My incredibly prestigious (not really) autocross and track day career started when I was handed the keys to my mother’s 2006 Civic Ex Coupe. In my mind, this meant two things: I had a car, I could modify said car. To be fair, I modified it whenever a there was a need. I burned through the all-season tires in record speed, so I bought stickier tires. The stickier tires accentuated body roll, so I went out and bought aftermarket shocks, springs and sway bars. Now that I was running faster lap times, I started boiling brake fluid and fading brake pads. On went a big brake kit, aggressive pads and stainless steel brake lines.When I wasn’t installing mods, I was fixing it. I managed to destroy an engine mount so badly I barely made it home, bent two rear wheel bearings, snapped a front wheel stud… the list goes on. I was always swapping suspension on and off, lubricating aftermarket bushings, and diagnosing weird sounds.
It was a project; had I owned it longer, I would have ended up gutting the entire drivetrain and swapping a k20/k24 into it.
Instead, I bought my NB Miata, bolted on a roll-bar, got stickier tires, installed track-rated brake pads, and that was it. That’s when something different happened: instead of wrenching constantly, I was actually driving it. I put 30,000 km in my first year of ownership without a hitch from the 16 year old car. More so, it was cheap: money spent on suspension components was instead spent on gas and track fees. The factory ECU tune means I can run cheap 87 octane, and the factory suspension is pleasant on road-trips.

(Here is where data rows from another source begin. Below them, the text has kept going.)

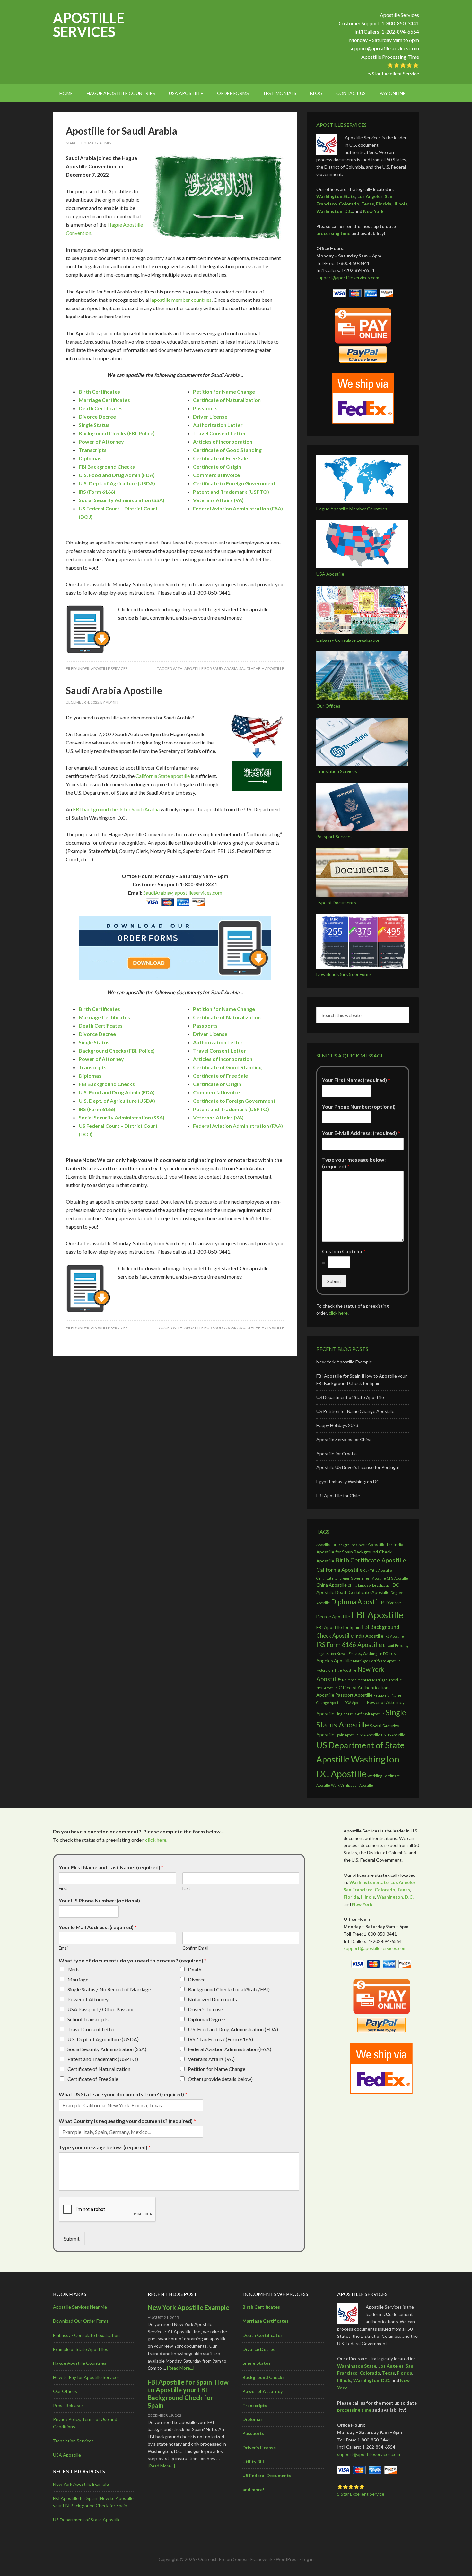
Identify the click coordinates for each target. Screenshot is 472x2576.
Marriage (77, 1979)
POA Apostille (355, 1703)
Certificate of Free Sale (220, 458)
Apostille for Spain (334, 1551)
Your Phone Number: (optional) (359, 1106)
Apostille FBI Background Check (341, 1545)
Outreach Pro (212, 2559)
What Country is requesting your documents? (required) (127, 2121)
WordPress (287, 2559)
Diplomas (90, 458)
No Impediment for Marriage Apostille (372, 1680)
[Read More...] (180, 2368)
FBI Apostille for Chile (338, 1495)
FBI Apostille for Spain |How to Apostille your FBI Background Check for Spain (188, 2393)
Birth (73, 1969)
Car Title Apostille (377, 1570)
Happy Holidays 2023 (337, 1425)
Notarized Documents (212, 1999)
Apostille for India (385, 1544)
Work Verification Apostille (352, 1785)
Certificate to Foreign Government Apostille (351, 1578)
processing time (333, 233)
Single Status (94, 425)
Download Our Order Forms (344, 974)
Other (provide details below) (220, 2079)
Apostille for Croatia (336, 1453)
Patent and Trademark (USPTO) (102, 2059)
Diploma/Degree (206, 2019)
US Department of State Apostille (350, 1397)
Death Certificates (101, 408)
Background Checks (263, 2377)
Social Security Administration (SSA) (106, 2049)
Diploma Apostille (358, 1601)
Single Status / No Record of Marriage (109, 1989)
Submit (334, 1281)
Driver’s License (259, 2447)
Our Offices (328, 706)
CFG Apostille (397, 1578)
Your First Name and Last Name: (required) (111, 1867)
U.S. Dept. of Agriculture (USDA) (103, 2039)
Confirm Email (195, 1948)
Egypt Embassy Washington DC (348, 1481)
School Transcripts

Would I mod the hell out of it if I could? Absolutely. But I’ve learnt something in the process, driving a stock car is awesome for a lot of reasons. It’s cheap, it’s comfortable, and it’s reliable. I’ve watched loads of friends pour so much money into their cars, that when track day season comes along, they haven’t got enough money to pay for gas and track fees. They’ve spent so much on their cars that they can’t afford to drive their cars. In car culture, we’re constantly emphasizing “build over bought,” and for good reason. Anyone can buy a car, but it takes imagination, skill, and a whole lot of perseverance to build something.
But, if budgets are tight, don’t beat yourself up for not being to afford mods. Hit up the racetrack or your local autocross in whatever the hell you have. Whether you’re making 400 hp on coil-overs or 140hp on stock suspension, driving is still driving, and you’re still going to have a blast.